How do I know if I have faith? For many people faith is simply a belief they have. Something they can agree is true. It may not change anything, and for some it doesn’t guide or direct their lives at all. But is this really faith?
Faith is a pretty deep subject, and one that can create a lot of discussion, and at times arguments. If we don’t know what faith is it can leave us feeling lost in a storm of differing opinions and beliefs. Faith isn’t about everything turning out ok, and it isn’t about being blessed and prosperous. Just as Joseph, they young man with the coat of many colors, who was sold into slavery by his brothers, and imprisoned for something he didn’t do for 13 years because of what God spoke to him about. Faith isn’t about everything being ok, and it has nothing
at all to do with our feelings.

Faith isn’t a feeling. It is a choice to trust God even when the road ahead seems uncertain. As we learned in a earlier post Faith is “Believing that God is who He said He is, and that He will do what He said He will do.”
But is faith supposed to be more than just something I can agree is true?
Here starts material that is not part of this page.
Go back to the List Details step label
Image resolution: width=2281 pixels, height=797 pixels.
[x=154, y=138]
Something that I can mentally state with some emphasis, but that doesn’t guide my life? For many people faith is just that. That is why people can say they believe in God and yet live like He doesn’t exist. Because faith is something we agree is true, but doesn’t affect our lives.
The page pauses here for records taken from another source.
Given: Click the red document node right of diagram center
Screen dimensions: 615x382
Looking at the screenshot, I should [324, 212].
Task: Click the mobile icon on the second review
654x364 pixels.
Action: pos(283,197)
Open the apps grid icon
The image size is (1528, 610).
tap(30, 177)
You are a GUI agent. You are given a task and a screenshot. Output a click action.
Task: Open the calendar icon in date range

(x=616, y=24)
Unfortunately this isn’t a biblical view of faith. When you read scripture you see that faith creates action in those who have it. In fact the bible is pretty clear, if there is no action, there is no faith. James 2:19-20 says “Do I hear you professing to believe in the one and only God, but then observe you complacently sitting back as if you had done something wonderful? That’s just great. Demons do that, but what good does it do them? Use your heads! Do you suppose for a minute that you can cut faith and works in two and not end up with a corpse on your hands?”
So if there is no action, there is no faith! You can have action without faith, but you cannot have faith without action. Faith isn’t something that we give mental assent to. It is something that drives us forward when everything around us says we should stop. Faith is what allowed Abraham to walk out into the desert not knowing where he was going. Because He believed that God was who He said He was and that He would do what He said He would do. And because Abraham had faith when God said go, he could go. Faith is what allowed Noah to build a great boat, when there had never been a boat before.

Faith is what allowed Joseph to endure everything that happened to him and not give up, although at times he probably thought of doing so. Faith creates action. The action it creates may be simply to hold our course and keep going. Or maybe it is praying for the sick people you meet, regardless of what does or doesn’t happen. Or simply sharing Jesus with people around you, even though it hasn’t gone well in the past.
Faith requires action, or there is no faith. It doesn’t require us to make anything happen, because then we are trusting in our ability. All of the hero’s of faith listed throughout scripture we simply people who believed God, and put one foot in front of the other doing what they knew to do, and what God had asked of them, simply because it was God who asked and they knew that God is trustworthy and faithful, and would always do what He said He would do.
Sometimes all God is waiting for from us is for us to simply take a leap and expect Him to catch us. Big leap or small it doesn’t matter as long as it is faith moving us into taking the leap.